16.- Le titre de maîtresse ancienne (Etxekandere zaharra) de la
maison Etchegoin est nettement affirmé par Catherine
Etchegoincelhay.
Fig. 17 |
Fig.
17.- On ignore le nom du maître (Jaun) de (la maison) Aguerre; on
sait qu'il est mort (zena) et que c'est la tombe (ilherria) de sa
maison. L'inscription dit: la tombe du défunt maître de (la maison)
Aguerre.
Fig. 18 |
Fig.
19.- Véritable “acte officiel", cette inscription nous dit:
ci gît Jean Hausgarria, héritier unique (comme s'il était besoin
de le faire savoir à tous et à la postérité) de (la maison)
Mendiburia.
Hormis
le cas ilustré Fig. 14, tout se passe comme si ces tombes
signalaient des maîtres de maisons, des héritiers, c’est-à-dire
des personnes chargées de transmettre un bien qui fonde leur
identité et celle de leur famille. Dans notre société de voisins
(3), c'est bien la maison qui est à la base de nos modes de vie: "la
familia pirenaica ha sido considerada como familia 'souche" o
familia "troncal" por los seguidores de le Play, que la
definieron como una familia estable caracterizada por la transmisión
integra del patrimonio a uno de los hijos, que se asocia al trabajo
familiar y ayuda a sus hermanos con la dote y otras prestaciones. Es
una familia acomoda al medio agrícola, en la que la propiedad es
individual pero no invididualista porque esta intimamente ligada a la
vida familiar (...). La familia queda profundamente vinculada a la
casa y hacienda familair, a cuya conservación contribuyen padres y
hermanos. La casa es lo que identifica a la familia" (4). Dans
ce contexte, on comprend mieux pourquoi l'anonymat des tombes n’a
rien à voir avec celui de la fosse commune.
Le
premier groupe de monuments étudié (Fig. I à 7) insiste sur le
fait que les sépultures ne sont pas personnelles, mais sont celles
de maisons (ou de familles), ce que sous-entendent certaines des
inscriptions vues par la suite. En d'autres termes, tout se passe
comme si, aux alentours des XVIIe-XVIIIe
siècles, une habitude prit corps en Iparralde, celle d'identifier
des maîtres de maisons sur des sépultures qui, de toutes les
façons, demeuraient collectives. L'épitaphe reste discrète et
associée à la tombe dans ce milieu rural; elle ne connait pas cette
ampleur décrite par Ariès (5) en France aux mêmes époques.

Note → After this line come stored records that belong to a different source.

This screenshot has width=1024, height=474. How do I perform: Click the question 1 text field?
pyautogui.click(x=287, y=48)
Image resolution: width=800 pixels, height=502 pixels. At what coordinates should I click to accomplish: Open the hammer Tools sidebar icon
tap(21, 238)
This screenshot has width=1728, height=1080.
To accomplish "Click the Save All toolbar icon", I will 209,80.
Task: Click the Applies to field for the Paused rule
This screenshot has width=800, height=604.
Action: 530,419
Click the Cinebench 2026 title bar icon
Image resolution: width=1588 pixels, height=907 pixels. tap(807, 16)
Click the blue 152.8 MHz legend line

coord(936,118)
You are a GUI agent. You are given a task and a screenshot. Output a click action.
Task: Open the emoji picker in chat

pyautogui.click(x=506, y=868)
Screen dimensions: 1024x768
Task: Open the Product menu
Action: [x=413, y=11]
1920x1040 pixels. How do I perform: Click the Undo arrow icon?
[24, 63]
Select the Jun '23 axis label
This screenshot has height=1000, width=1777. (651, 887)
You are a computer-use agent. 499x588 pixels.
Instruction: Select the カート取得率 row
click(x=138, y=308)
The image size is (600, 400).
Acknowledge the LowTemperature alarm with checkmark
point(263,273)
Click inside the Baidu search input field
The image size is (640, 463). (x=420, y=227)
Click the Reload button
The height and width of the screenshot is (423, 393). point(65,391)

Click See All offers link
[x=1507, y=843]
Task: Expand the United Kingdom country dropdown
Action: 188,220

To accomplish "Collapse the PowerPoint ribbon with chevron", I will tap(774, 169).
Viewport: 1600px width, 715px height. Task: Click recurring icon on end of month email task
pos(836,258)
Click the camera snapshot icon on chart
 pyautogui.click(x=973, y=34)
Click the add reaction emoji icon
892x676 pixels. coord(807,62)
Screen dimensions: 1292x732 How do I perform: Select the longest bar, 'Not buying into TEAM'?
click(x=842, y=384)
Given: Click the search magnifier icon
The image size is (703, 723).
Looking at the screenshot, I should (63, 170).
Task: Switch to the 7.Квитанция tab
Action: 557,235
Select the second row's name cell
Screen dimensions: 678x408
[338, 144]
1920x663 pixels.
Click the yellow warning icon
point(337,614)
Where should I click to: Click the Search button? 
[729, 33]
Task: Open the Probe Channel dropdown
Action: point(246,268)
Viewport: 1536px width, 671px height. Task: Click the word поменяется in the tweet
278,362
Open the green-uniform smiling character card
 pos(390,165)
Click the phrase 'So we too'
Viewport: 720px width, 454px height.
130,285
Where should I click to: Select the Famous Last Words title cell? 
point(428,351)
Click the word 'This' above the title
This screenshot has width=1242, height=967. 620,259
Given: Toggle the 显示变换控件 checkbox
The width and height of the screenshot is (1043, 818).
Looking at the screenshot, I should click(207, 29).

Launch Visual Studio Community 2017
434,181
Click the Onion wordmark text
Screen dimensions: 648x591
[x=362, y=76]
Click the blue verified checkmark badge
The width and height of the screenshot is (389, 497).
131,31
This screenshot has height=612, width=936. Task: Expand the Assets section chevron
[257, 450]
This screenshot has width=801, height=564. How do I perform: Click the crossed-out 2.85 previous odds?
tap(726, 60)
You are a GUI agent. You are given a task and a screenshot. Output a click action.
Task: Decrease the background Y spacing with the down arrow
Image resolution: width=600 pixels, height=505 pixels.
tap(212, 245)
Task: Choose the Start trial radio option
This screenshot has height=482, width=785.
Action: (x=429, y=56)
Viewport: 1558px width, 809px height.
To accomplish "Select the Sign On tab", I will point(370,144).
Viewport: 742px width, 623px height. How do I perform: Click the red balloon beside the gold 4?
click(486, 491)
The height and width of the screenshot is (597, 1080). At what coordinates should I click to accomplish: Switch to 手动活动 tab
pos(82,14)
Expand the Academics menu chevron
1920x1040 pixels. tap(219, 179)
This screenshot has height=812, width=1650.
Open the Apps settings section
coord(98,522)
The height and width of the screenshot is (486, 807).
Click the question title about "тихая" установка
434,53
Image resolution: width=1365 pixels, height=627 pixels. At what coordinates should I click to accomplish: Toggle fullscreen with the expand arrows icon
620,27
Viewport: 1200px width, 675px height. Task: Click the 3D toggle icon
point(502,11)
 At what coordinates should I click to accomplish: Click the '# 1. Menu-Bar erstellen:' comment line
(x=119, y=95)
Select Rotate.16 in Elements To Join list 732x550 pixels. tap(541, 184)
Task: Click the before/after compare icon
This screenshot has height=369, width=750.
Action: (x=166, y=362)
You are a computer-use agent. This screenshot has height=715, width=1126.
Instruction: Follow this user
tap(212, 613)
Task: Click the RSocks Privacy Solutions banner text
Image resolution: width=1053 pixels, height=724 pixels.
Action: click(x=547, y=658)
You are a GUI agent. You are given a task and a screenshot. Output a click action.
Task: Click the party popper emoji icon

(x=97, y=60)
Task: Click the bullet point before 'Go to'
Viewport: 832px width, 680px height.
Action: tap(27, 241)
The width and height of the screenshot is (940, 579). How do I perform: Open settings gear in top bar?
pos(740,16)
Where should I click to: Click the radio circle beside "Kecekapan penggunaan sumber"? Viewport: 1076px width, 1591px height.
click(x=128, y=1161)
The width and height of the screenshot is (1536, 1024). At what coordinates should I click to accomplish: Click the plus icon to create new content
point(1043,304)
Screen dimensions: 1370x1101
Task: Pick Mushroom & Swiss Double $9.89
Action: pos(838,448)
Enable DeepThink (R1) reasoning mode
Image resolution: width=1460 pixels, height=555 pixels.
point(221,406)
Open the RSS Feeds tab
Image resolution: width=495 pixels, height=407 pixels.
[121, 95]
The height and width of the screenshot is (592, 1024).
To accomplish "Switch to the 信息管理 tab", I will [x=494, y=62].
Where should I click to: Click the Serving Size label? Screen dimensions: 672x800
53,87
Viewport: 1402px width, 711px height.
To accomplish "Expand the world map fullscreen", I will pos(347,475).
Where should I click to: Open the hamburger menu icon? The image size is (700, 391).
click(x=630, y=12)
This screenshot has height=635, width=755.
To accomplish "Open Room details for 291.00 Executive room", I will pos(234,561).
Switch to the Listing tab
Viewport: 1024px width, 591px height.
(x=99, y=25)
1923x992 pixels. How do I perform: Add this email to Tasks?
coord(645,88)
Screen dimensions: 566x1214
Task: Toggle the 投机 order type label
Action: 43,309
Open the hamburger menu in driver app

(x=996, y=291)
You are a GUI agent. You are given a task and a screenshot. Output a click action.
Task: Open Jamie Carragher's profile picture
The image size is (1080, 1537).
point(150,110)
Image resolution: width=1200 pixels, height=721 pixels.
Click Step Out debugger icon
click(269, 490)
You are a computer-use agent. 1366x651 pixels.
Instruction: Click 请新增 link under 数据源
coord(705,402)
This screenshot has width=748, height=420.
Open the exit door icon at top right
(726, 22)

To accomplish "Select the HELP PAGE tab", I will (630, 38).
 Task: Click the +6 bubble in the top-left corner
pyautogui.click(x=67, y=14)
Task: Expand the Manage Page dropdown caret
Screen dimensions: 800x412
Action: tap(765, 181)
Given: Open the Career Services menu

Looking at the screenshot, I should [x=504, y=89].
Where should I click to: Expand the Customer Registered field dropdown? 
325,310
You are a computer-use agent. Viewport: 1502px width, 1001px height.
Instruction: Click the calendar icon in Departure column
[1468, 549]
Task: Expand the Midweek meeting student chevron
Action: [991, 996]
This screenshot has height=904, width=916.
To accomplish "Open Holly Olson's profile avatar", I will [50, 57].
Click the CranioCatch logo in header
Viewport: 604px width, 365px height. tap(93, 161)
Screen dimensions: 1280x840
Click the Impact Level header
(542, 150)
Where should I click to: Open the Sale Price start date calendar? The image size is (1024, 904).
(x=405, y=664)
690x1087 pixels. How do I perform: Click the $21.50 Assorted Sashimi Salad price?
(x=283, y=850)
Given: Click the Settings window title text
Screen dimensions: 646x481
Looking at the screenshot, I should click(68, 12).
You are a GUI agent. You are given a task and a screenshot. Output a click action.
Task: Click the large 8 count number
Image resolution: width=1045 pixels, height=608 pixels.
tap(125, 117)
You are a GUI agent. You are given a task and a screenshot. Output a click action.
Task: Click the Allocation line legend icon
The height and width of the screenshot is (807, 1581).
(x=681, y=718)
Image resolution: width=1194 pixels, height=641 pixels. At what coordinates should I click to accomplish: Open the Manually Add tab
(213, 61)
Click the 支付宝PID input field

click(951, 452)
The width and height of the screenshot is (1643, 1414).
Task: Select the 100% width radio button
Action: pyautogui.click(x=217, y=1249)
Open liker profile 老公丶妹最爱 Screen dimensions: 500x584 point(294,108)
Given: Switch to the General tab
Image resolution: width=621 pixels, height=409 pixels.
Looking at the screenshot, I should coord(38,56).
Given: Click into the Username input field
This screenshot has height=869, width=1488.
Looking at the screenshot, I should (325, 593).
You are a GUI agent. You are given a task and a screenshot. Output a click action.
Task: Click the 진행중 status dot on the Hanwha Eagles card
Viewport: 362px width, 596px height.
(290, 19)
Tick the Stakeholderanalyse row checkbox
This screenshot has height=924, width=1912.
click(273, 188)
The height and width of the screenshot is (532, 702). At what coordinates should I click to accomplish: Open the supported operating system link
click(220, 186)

L'originalité de la culture basque (et du monde pyrénéen) y est
éclatante, la maison est omniprésente; il n'y a pas de voix isolée
dans ce monde, si ce n'est de façon accidentelle.
On
peut donc penser que l'imagerie, si peu macabre (comparer avec le
travail d'Ariés (6), qui se développe dans notre art funéraire,
doit dire tout sauf le circonstanciel, l'individuel. Elle relève
d'un art qui ne célèbre pas l'accident, mais qui s'inscrit dans la
durée. C'est ce que nous allons tenter de voir.
IV.
Art domestique et individualisme
A
nouveau nous allons vérifier ce non-personnalisme qui fonde le monde
traditionnel basque. Nous allons examiner quelques linteaux.
Fig. 20 |
Fig.
21.- Sur ce remarquable linteau on voit bien la mise en scène d'un
acte fondateur; la maison se signe et annonce sa venue parmi nous, en
1806. Elle ne nous dit ni son nom, ni celui de ses maîtres. Colas
rapporte aussi un de ces cas “extrêmes", le linteau de la
maison Ahetzia dont la seule inscription rédigée en basque dit
ceci: "De siècle en siècle, l'on m'a nommée Ahetzia. D'après
la tradition des ancêtres, je suis une maison toujours ouverte
(hospitalière)". Les noms des maîtres qui ont fait faire cette
inscription restent inconnus et l'allusion aux ancêtres est claire.
On retrouve Ici cette volonté d'anonymat, d'effacement, qui préside
dans le domaine funéraire.
Fig. 22 |
Fig. 23 |
Fig.
22 et 23.- Ces figures tempèrent et étendent la proposition
précédente. La Fig. 22 montre le linteau de la maison Elgue de
Bustince (Basse-Navarre); cette pierre est récente, la maison est
beaucoup plus ancienne, contrairement à ce que dit le linteau (voir
7). En effet, il faut entendre "rénovée" et non "bâtie".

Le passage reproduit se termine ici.